Lipid-protein interactions as determinants of membrane protein structure and function

Abstract

To determine how the lipid environment affects membrane protein structure and function, strains of Escherichia coli were developed in which normal phospholipid composition can be altered or foreign lipids can be introduced. The properties of LacY (lactose permease) were investigated as a function of lipid environment. Assembly of LacY in membranes lacking PE (phosphatidylethanolamine) results in misorientation of the N-terminal six-TM (transmembrane domain) helical bundle with loss of energy-dependent uphill transport and retention of energy-independent downhill transport. Post-assembly introduction of PE results in nearly native orientation of TMs and restoration of uphill transport. Foreign lipids with no net charge can substitute for PE in supporting native LacY topology, but restoration of uphill transport is dependent on native topology and the proper folding of a solvent-exposed domain. Increasing the positive charge density of the cytoplasmically exposed surface of LacY counters TM misorientation in the absence of neutral lipids, demonstrating that charge interactions between these domains and the surface of the membrane bilayer are determinants of TM orientation. Therefore membrane protein organization or reorganization is determined either during initial assembly or post-insertionally through direct interactions between the protein and the lipid environment, which affects the topogenic potency of opposing charged residues as topological signals independent of the translocon.

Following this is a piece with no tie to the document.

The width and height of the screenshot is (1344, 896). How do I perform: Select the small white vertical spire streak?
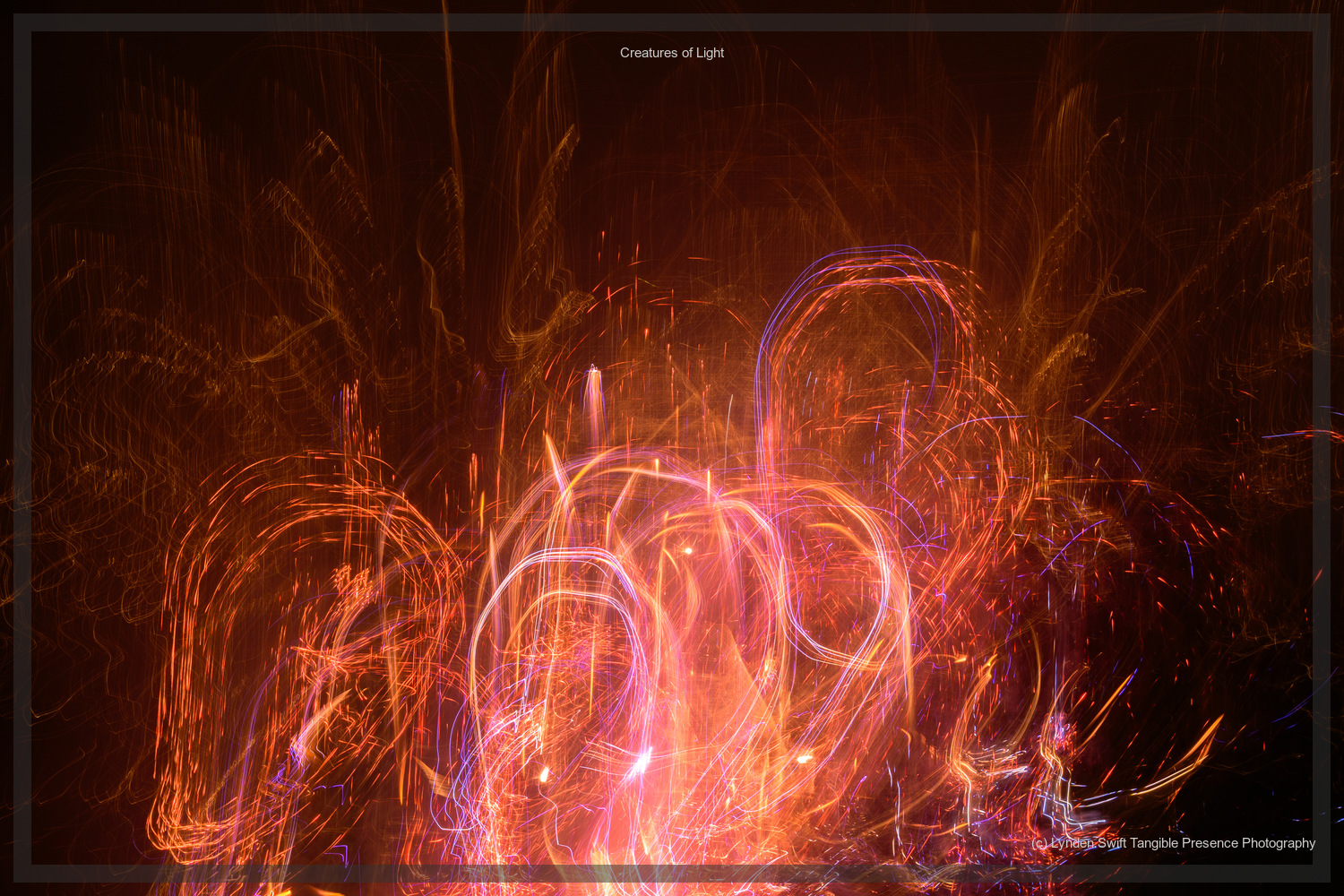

Figure 1. Synthesis of native and foreign lipids in E. coli

Pathways, genes encoding the enzyme responsible and major phospholipids naturally occurring in E. coli are indicated in red. Pathways, genes encoding the enzyme responsible and the major lipid synthesized by foreign enzymes in E. coli are indicated in green. 1. cdsA, CDP-diacylglycerol synthase; 2. pssA, phosphatidylserine synthase; 3. psd, phosphatidylserine decarboxylase; 4. pgsA, phosphatidylglycerophosphate synthase; 5. pgpABC, phosphatidylglycerophosphate phosphatase (any of three gene products catalyse this step [18]); 6. cls, CL synthase; 7. mdoB, PG:pre-MDO (membrane-derived oligosaccharide) sn-glycerol-1-phosphate transferase; 8. dgk, diacylglycerol kinase; 9. mgs, GlcDAG synthase (Acholeplasma laidlawii); 10. dgs, GlcGlcDAG synthase (Acholeplasma laidlawii); 11. pcs, PC synthase (Legionella pneumophila). Modified from [9] with permission. © 2009 The American Society for Biochemistry and Molecular Biology.

Figure 2. TM organization of secondary transporters as a function of membrane lipid composition

The top of each structure faces the cytoplasm. Blue, red and yellow/orange rectangles denote TMs numbered sequentially by Roman numerals. N- and C-terminal domains are labelled as NT and CT respectively. Extramembrane domains are labelled according to their exposure to the cytoplasm (C) or periplasm (P) in PE-containing cells. (A) Topology organization of LacY as determined in PE-containing (+PE) cells is depicted. The net charge of each extramembrane domain is noted next to the domain name, and the approximate positions of charged residues throughout the protein are indicated by green (negative charge) and red (positive charge) dots. (B) Topology organization of LacY as determined in PE-lacking (–PE) cells is shown. TM VII (red) exposure to the periplasm results in the loss of salt bridges between the two aspartate residues in TM VII with positively charged amino acids in TM X and TM XI. (C) Topology organization of LacY as determined in cells where assembly of LacY initially occurred in the absence of PE followed by the induction of PE synthesis in the absence of new LacY synthesis. (D) Topology organization of PheP (topology of lipid-insensitive region TM V-CT not shown) as determined in PE-containing cells is shown with labelling of domains following that described in (A). (E) Topology organization of PheP as determined in cells lacking PE. Note that the topological organization of GabP is the same as that of PheP with a slightly different distribution of charged residues. Modified from [9] with permission. © 2009 The American Society for Biochemistry and Molecular Biology.